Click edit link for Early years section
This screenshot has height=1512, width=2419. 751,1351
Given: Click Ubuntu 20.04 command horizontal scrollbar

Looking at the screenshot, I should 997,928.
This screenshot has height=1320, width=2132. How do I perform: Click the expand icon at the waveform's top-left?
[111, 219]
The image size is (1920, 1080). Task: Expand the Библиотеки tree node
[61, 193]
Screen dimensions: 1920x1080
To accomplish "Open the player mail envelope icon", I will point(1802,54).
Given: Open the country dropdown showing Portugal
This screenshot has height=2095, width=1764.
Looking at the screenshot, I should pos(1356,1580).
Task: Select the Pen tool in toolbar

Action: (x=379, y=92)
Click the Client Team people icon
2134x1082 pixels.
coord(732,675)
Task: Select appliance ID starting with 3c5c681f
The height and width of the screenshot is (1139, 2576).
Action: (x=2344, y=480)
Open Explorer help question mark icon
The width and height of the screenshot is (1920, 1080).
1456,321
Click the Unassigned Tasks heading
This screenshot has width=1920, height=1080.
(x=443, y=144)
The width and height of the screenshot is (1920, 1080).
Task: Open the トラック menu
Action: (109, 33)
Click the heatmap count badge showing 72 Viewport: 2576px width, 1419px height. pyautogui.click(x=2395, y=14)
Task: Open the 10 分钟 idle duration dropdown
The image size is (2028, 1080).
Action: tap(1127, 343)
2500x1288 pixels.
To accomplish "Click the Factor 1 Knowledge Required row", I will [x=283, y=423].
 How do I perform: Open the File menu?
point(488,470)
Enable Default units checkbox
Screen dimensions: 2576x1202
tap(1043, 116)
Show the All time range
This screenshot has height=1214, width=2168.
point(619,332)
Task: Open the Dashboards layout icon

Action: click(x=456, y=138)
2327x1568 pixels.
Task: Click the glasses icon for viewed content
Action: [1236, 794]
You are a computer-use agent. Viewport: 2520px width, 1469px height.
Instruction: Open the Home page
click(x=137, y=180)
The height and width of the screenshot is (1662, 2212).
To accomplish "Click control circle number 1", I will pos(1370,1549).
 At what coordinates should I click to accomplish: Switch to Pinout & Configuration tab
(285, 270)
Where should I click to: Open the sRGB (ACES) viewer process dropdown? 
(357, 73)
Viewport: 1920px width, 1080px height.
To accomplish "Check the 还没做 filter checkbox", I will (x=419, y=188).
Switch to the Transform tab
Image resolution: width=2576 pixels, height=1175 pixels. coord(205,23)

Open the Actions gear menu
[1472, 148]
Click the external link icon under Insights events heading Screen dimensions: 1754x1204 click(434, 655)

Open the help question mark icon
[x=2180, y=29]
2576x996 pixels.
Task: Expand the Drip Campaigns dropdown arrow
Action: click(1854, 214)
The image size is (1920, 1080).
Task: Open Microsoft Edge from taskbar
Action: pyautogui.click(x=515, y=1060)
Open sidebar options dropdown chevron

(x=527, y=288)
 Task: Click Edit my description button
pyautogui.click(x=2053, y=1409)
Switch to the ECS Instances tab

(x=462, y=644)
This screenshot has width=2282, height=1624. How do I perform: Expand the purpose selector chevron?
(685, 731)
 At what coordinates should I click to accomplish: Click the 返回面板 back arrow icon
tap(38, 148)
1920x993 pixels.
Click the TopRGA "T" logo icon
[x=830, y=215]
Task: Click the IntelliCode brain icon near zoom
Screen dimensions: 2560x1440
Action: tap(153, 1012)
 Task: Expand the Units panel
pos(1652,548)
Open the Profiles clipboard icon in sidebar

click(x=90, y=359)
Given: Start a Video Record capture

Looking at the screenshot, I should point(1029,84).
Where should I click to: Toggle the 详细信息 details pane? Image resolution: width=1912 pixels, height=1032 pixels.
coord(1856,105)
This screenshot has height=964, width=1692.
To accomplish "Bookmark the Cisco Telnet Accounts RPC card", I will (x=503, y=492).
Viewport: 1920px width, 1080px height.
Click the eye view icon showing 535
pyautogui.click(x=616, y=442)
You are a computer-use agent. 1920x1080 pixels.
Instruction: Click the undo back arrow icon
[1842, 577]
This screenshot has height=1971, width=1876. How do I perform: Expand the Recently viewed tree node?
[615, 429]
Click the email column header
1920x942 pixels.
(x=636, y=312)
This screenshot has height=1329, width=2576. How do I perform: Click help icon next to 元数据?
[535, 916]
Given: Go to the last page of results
————
● ASSIGNMENT: Give again, exactly as written, the lines running from the first line of the data above through the line that contains "2500x1288 pixels.".

● TASK RESPONSE:
Click edit link for Early years section
This screenshot has height=1512, width=2419. 751,1351
Given: Click Ubuntu 20.04 command horizontal scrollbar

Looking at the screenshot, I should 997,928.
This screenshot has height=1320, width=2132. How do I perform: Click the expand icon at the waveform's top-left?
[111, 219]
The image size is (1920, 1080). Task: Expand the Библиотеки tree node
[61, 193]
Screen dimensions: 1920x1080
To accomplish "Open the player mail envelope icon", I will point(1802,54).
Given: Open the country dropdown showing Portugal
This screenshot has height=2095, width=1764.
Looking at the screenshot, I should pos(1356,1580).
Task: Select the Pen tool in toolbar

Action: (x=379, y=92)
Click the Client Team people icon
2134x1082 pixels.
coord(732,675)
Task: Select appliance ID starting with 3c5c681f
The height and width of the screenshot is (1139, 2576).
Action: (x=2344, y=480)
Open Explorer help question mark icon
The width and height of the screenshot is (1920, 1080).
1456,321
Click the Unassigned Tasks heading
This screenshot has width=1920, height=1080.
(x=443, y=144)
The width and height of the screenshot is (1920, 1080).
Task: Open the トラック menu
Action: (109, 33)
Click the heatmap count badge showing 72 Viewport: 2576px width, 1419px height. pyautogui.click(x=2395, y=14)
Task: Open the 10 分钟 idle duration dropdown
The image size is (2028, 1080).
Action: tap(1127, 343)
2500x1288 pixels.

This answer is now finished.